At least anecdotally, the most substantial faculty frustration and dissatisfaction may be in the discussion forum. While the discussion forum has been a backbone of online courses, it is quite possibly one of the most poorly-used tools in online education. Not only do faculty see unmet learning outcomes with discussions, students also quickly grow bored with the standard “one post and two responses” format to which many course designers used as design defaults in early course iterations. However, more importantly, the “one post and two responses” structure is not actual discussion. Instead, students dutifully make their first post, and may even write deeply and thoughtfully in their two responses. But, after that point they have fulfilled the requirements and are “done” with the assignment—just as the “discussion” is taking shape and ideas are starting to circulate and move into the meta-cognitive learning stage as described in the early writings of Henri (see Havard, Du, & Olinzock, 2005, p. 1154).

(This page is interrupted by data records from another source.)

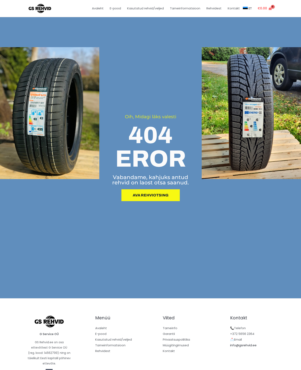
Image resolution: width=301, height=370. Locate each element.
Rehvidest (102, 351)
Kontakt (169, 351)
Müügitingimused (176, 345)
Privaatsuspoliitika (176, 339)
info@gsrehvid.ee (243, 345)
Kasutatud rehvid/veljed (113, 339)
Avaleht (101, 328)
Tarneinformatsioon (110, 345)
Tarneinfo (170, 328)
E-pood (100, 334)
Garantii (169, 334)
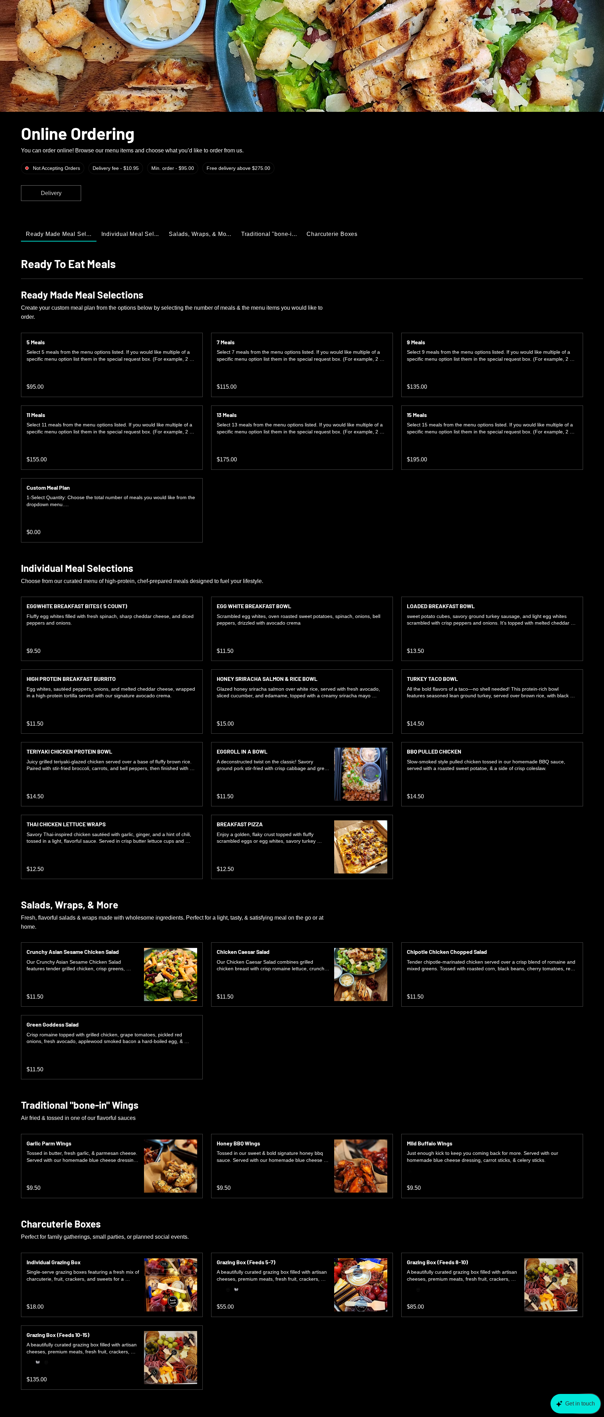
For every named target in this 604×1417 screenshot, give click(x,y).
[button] (51, 193)
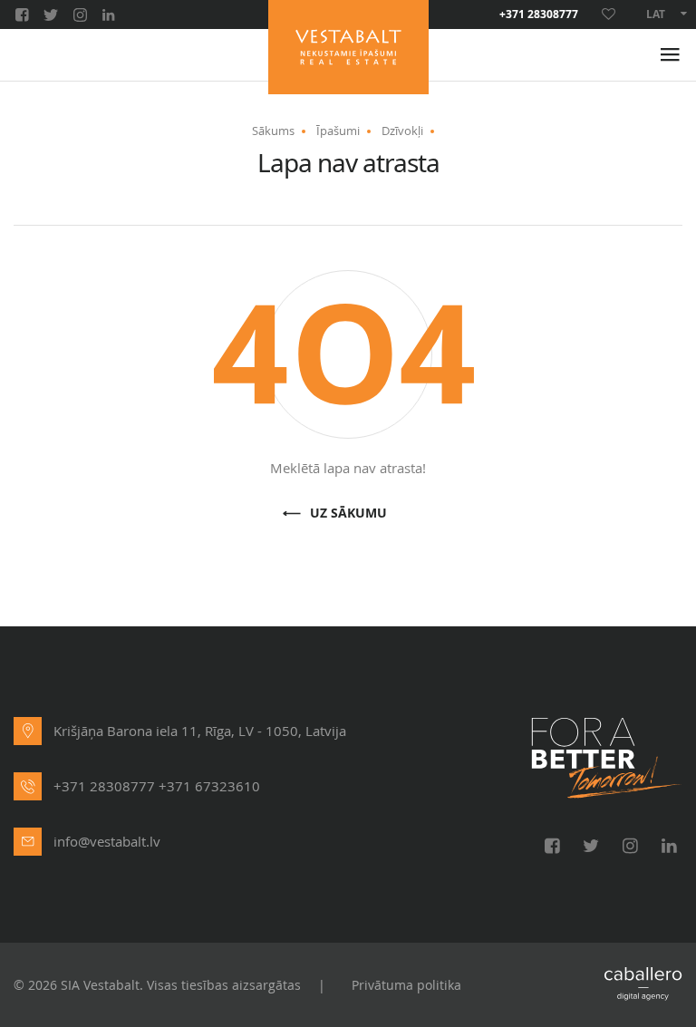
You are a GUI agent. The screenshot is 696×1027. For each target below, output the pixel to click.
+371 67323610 (209, 786)
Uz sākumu (348, 513)
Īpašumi (338, 130)
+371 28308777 (538, 14)
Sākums (273, 130)
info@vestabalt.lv (106, 841)
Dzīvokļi (402, 130)
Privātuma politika (406, 984)
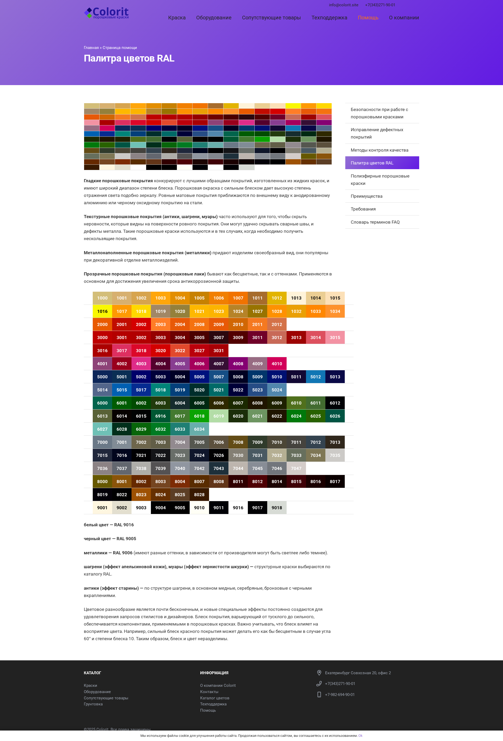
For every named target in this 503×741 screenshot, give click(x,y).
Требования (363, 209)
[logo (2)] (106, 13)
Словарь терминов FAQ (375, 222)
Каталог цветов (214, 698)
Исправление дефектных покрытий (377, 133)
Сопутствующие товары (106, 698)
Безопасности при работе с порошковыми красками (379, 113)
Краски (90, 685)
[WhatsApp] (410, 5)
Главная (91, 47)
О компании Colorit (218, 685)
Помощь (208, 710)
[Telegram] (403, 5)
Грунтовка (93, 704)
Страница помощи (120, 47)
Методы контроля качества (379, 150)
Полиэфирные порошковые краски (380, 179)
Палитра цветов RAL (372, 162)
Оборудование (97, 691)
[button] (190, 17)
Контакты (209, 691)
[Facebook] (417, 5)
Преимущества (366, 196)
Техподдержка (213, 704)
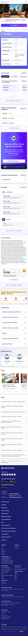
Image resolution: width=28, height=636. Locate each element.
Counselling (3, 583)
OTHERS (21, 631)
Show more (23, 108)
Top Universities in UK (6, 559)
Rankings (16, 29)
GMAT (16, 579)
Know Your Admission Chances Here (14, 230)
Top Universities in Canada (7, 560)
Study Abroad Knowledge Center (6, 576)
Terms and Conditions (6, 617)
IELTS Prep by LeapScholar (20, 569)
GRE (15, 577)
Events (2, 578)
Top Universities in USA (6, 558)
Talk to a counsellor (5, 570)
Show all (23, 72)
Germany (3, 554)
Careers (16, 548)
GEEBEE (3, 613)
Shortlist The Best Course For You (13, 100)
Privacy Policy (4, 615)
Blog (2, 573)
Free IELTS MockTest (5, 567)
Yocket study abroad (5, 611)
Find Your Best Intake (14, 128)
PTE (15, 576)
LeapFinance (17, 567)
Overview (3, 29)
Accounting (5, 76)
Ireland (2, 552)
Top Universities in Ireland (6, 563)
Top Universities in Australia (7, 561)
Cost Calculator (4, 572)
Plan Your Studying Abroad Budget (14, 285)
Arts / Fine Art (14, 76)
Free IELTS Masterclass (6, 569)
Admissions (9, 29)
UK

Online education has been mainstream for long enough now that it is time to re-evaluate the discussion forum, specific to online music courses. As such, this chapter will highlight 21st century learning theories and best practices, and address the challenges and opportunities that have been revealed in the last decade or more of online learning. Application will focus on the discussion forum in so-called academic music, specifically music history. The chapter will conclude with a “toolbox” of discussion forum activity ideas.